First, he and the Selig family are finally divesting themselves of ownership in MLB, and of any question of "conflict of interest," by attempting to sell the Milwaukee Brewers.

And, now, finally, Selig is standing up for a real "Major League" substance abuse policy that fairly sanctions the abuse of both "recreational" and "performance enhancing drugs" (i.e., steroid precursors, anabolic steroids, "designer" steroids and human growth hormone).

Good for you Bud!!!!!

GO :NY:!!!

ring403
03-17-04, 08:51 AM
Originally posted by Soriambi
Wow..Bud actually might do something that's right for the game, for once

Hopefully he follows through. The only way this issue goes away is with a much tougher policy. Baseball has gotten yet another black eye from the whole steroid scandal, and the sooner the focus is back on the field, the better it is for the game. If there was ever a time to invoke the clause, this is it.
I'm not sure how it will hold up legally, because there is a CBA in place, but Selig must push hard for this.

Yankee Bulldawg
03-17-04, 10:40 AM
it's about time our lame a** commish did something about this issue, let's hope he pushes hard for it so that we can get cheating out of baseball for good.

Bluesexy's daddy
03-17-04, 11:15 AM
Thank you for posting this Bsoxgirl. Good article. I hope that Selig follws through with his intentions. It's long overdue. If the union balks then it will put them in the position of defending criminal activity. The union might be at much risk of trouble from boared congressmen as MLB is.

YankeePride1967
03-17-04, 11:52 AM
Michael Kay thinks that if Bud does this, the players will go on strike immediately, citing violation of the CBA. I think it's the right move however.

YankeeFan1
03-17-04, 11:58 AM
I'm wondering if Bud is serious or just using the media leak to push the union because there is no way he could win in arbitration.

SuperMario66
03-17-04, 12:07 PM
Originally posted by GoRocket
Michael Kay thinks that if Bud does this, the players will go on strike immediately, citing violation of the CBA. I think it's the right move however.

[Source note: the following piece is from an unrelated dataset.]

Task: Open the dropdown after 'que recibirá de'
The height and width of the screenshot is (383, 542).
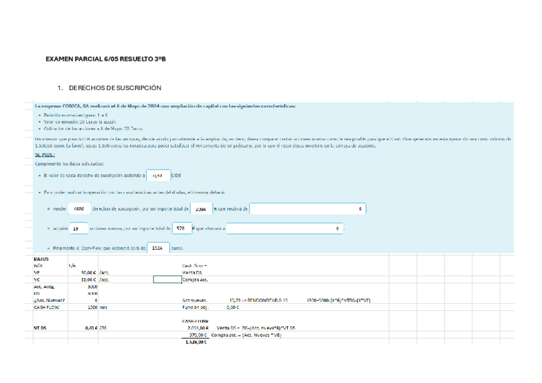Action: point(307,209)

If the players strike because of this - I seriously doubt if I will ever watch another game. This is about PROTECTING them. I know it isn't everyone, but something has to be done to make the general public believe it isn't happening. That means stricter testing and harsher penalties.

DkNNy79
03-17-04, 12:20 PM
Originally posted by SuperMario66


If the players strike because of this - I seriously doubt if I will ever watch another game. This is about PROTECTING them. I know it isn't everyone, but something has to be done to make the general public believe it isn't happening. That means stricter testing and harsher penalties.

Yep, I will lose respect for them. Bud needs to put his foot down and knock the Player's union down a couple notches.

YankeePride1967
03-17-04, 12:29 PM
Originally posted by SuperMario66


If the players strike because of this - I seriously doubt if I will ever watch another game. This is about PROTECTING them. I know it isn't everyone, but something has to be done to make the general public believe it isn't happening. That means stricter testing and harsher penalties.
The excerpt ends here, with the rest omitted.